I looked http://spark.apache.org/community.html. And It has lots of "Py4JJavaError" error. I checked a few comment. Almost of there is not same issue or there is not solving about another error of "Py4JJavaError"
> Running into "Py4JJavaError" while counting to text file or list using Pyspark, Jupyter notebook
> ------------------------------------------------------------------------------------------------
>
> Key: SPARK-34351
> URL: https://issues.apache.org/jira/browse/SPARK-34351
> Project: Spark
> Issue Type: Bug
> Components: PySpark
> Affects Versions: 2.3.1
> Environment: PS> python --version
> *Python 3.6.8*
> PS> jupyter --version
> j*upyter core : 4.7.0*
> *jupyter-notebook : 6.2.0*
> qtconsole : 5.0.2
> ipython : 7.16.1
> ipykernel : 5.4.3
> jupyter client : 6.1.11
> jupyter lab : not installed
> nbconvert : 6.0.7
> ipywidgets : 7.6.3
> nbformat : 5.1.2
> traitlets : 4.3.3
> PS > java -version
> *java version "1.8.0_271"*
> Java(TM) SE Runtime Environment (build 1.8.0_271-b09)
> Java HotSpot(TM) 64-Bit Server VM (build 25.271-b09, mixed mode)
>
> Spark versiyon
> *spark-2.3.1-bin-hadoop2.7*
> Reporter: Huseyin Elci
> Priority: Major
>
> I run into the following error:
> Any help resolving this error is greatly appreciated.
> *My Code 1:*
> {code:python}
> import findspark
> findspark.init("C:\Spark")
> from pyspark.sql import SparkSession
> from pyspark.conf import SparkConf
> spark = SparkSession.builder\
> .master("local[4]")\
> .appName("WordCount_RDD")\
> .getOrCreate()
> sc = spark.sparkContext
> data = "D:\\05 Spark\\data\\MyArticle.txt"

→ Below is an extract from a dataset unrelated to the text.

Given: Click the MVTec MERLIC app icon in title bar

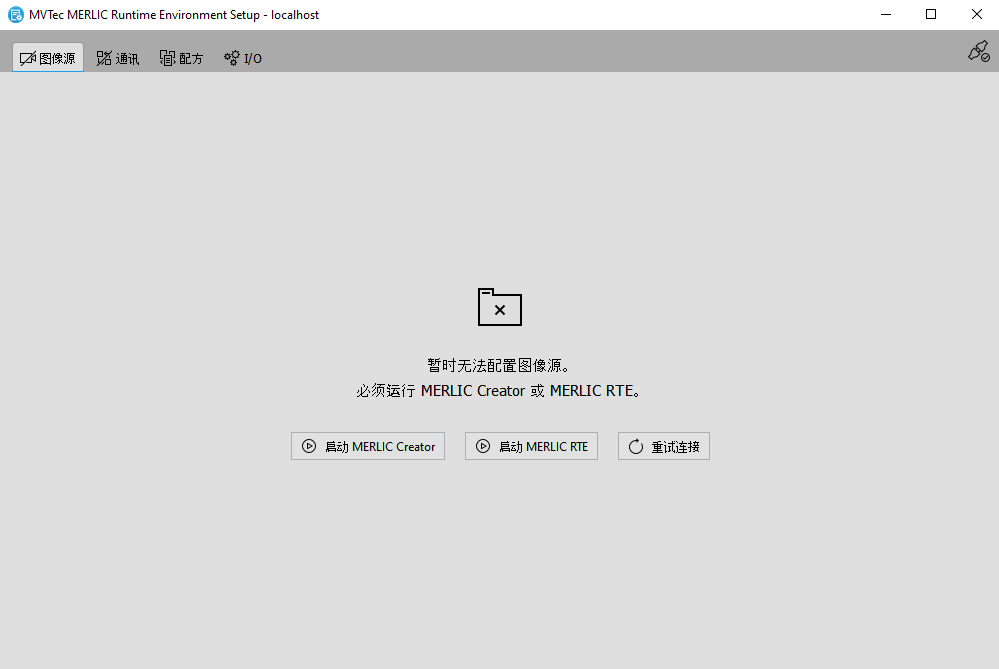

> story_rdd = sc.textFile(data)
> story_rdd.count()
> {code}
> *My Code 2:*
> {code:python}
> import findspark
> findspark.init("C:\Spark")
> from pyspark import SparkContext
> sc = SparkContext()
> mylist = [1,2,2,3,5,48,98,62,14,55]
> mylist_rdd = sc.parallelize(mylist)
> mylist_rdd.map(lambda x: x*x)
> mylist_rdd.map(lambda x: x*x).collect()
> {code}
> *ERROR:*
> I took same error code for my codes.
> {code:python}
> ---------------------------------------------------------------------------
> Py4JJavaError Traceback (most recent call last)

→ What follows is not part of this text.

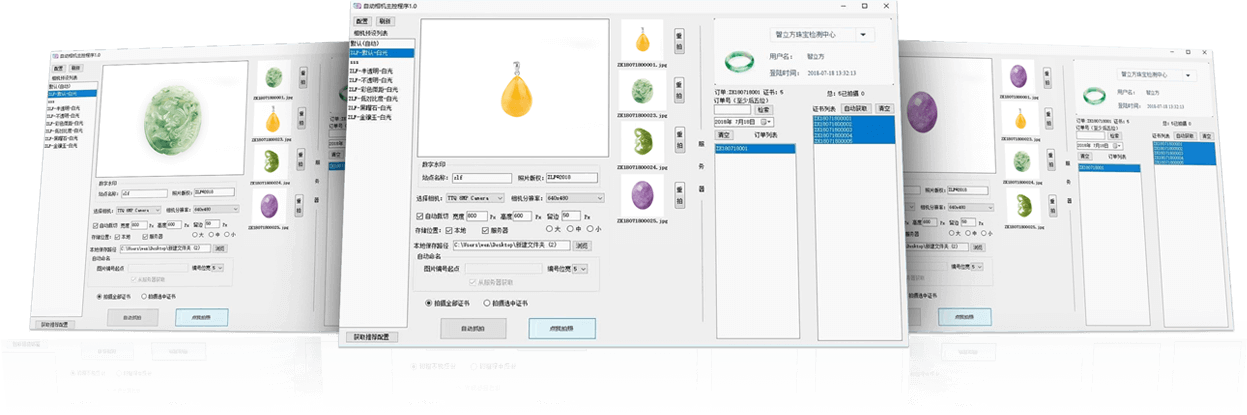Toggle the 自动裁切 checkbox in center window
Image resolution: width=1247 pixels, height=415 pixels.
420,216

> <ipython-input-9-1af9abd2340f> in <module>
> ----> 1 story_rdd.count()
> C:\Spark\python\pyspark\rdd.py in count(self)
> 1071 3
> 1072 """
> -> 1073 return self.mapPartitions(lambda i: [sum(1 for _ in i)]).sum()
> 1074
> 1075 def stats(self):
> C:\Spark\python\pyspark\rdd.py in sum(self)
> 1062 6.0
> 1063 """
> -> 1064 return self.mapPartitions(lambda x: [sum(x)]).fold(0, operator.add)
> 1065
> 1066 def count(self):
> C:\Spark\python\pyspark\rdd.py in fold(self, zeroValue, op)
> 933 # zeroValue provided to each partition is unique from the one provided
> 934 # to the final reduce call
> --> 935 vals = self.mapPartitions(func).collect()

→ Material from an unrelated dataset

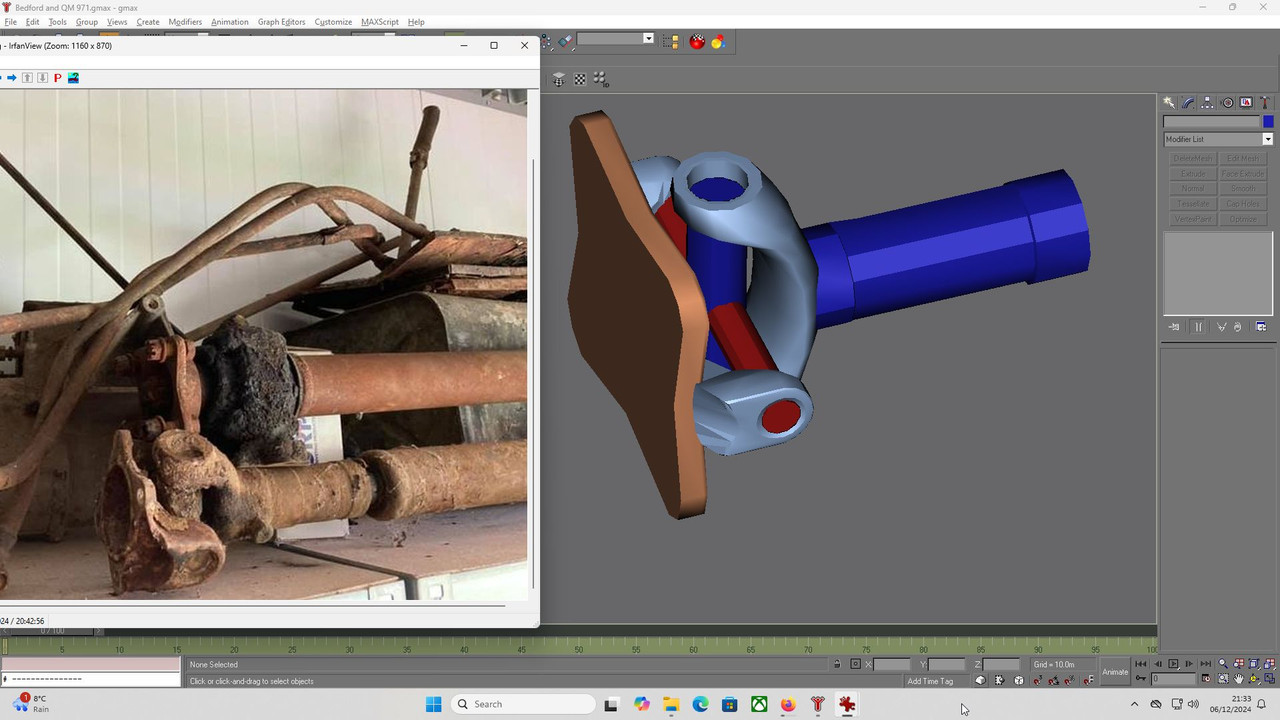
Task: Open the MAXScript menu
Action: 378,21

> 936 return reduce(op, vals, zeroValue)
> 937
> C:\Spark\python\pyspark\rdd.py in collect(self)
> 832 """
> 833 with SCCallSiteSync(self.context) as css:
> --> 834 sock_info = self.ctx._jvm.PythonRDD.collectAndServe(self._jrdd.rdd())
> 835 return list(_load_from_socket(sock_info, self._jrdd_deserializer))
> 836
> C:\Spark\python\lib\py4j-0.10.7-src.zip\py4j\java_gateway.py in __call__(self, *args)
> 1255 answer = self.gateway_client.send_command(command)
> 1256 return_value = get_return_value(
> -> 1257 answer, self.gateway_client, self.target_id, self.name)
> 1258
> 1259 for temp_arg in temp_args:
> C:\Spark\python\pyspark\sql\utils.py in deco(*a, **kw)
> 61 def deco(*a, **kw):
> 62 try:
> ---> 63 return f(*a, **kw)
> 64 except py4j.protocol.Py4JJavaError as e:
> 65 s = e.java_exception.toString()
> C:\Spark\python\lib\py4j-0.10.7-src.zip\py4j\protocol.py in get_return_value(answer, gateway_client, target_id, name)
> 326 raise Py4JJavaError(
> 327 "An error occurred while calling
> {0} \{1} \{2}
> .\n".
> --> 328 format(target_id, ".", name), value)
> 329 else:
> 330 raise Py4JError(
> Py4JJavaError: An error occurred while calling z:org.apache.spark.api.python.PythonRDD.collectAndServe.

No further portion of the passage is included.